#### TASK TO CARRY OUT
Scan the entries below and extract each line with the word "computer" in it.

#### INPUT
....

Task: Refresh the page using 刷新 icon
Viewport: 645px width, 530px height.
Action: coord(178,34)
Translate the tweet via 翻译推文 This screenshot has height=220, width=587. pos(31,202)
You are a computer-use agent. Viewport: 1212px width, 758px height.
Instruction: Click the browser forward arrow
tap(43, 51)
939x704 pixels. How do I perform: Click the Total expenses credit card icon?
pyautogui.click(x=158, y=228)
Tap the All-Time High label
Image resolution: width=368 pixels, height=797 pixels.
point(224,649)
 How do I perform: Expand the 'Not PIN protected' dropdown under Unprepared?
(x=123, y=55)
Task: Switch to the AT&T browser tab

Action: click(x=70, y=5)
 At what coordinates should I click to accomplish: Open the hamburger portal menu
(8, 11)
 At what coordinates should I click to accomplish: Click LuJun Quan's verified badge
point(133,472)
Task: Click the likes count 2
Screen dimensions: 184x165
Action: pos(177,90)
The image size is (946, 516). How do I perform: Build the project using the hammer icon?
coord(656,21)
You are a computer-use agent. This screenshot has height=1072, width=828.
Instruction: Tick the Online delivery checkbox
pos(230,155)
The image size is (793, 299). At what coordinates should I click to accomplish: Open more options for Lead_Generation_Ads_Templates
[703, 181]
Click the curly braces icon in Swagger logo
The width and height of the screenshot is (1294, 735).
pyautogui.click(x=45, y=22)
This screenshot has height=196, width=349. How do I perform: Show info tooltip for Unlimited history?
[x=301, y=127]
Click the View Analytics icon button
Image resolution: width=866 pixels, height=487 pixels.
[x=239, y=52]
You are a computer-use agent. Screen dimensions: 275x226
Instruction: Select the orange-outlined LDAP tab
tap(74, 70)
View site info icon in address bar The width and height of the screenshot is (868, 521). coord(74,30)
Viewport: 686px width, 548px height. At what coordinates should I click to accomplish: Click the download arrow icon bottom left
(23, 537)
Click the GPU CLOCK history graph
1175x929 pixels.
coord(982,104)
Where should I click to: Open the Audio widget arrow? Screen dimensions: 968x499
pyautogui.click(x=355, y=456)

....

#### RESPONSE BELOW
You are a computer-use agent. Viewport: 1212px width, 758px height.
You are a computer-use agent. This screenshot has height=1072, width=828.
You are a computer-use agent. Screen dimensions: 275x226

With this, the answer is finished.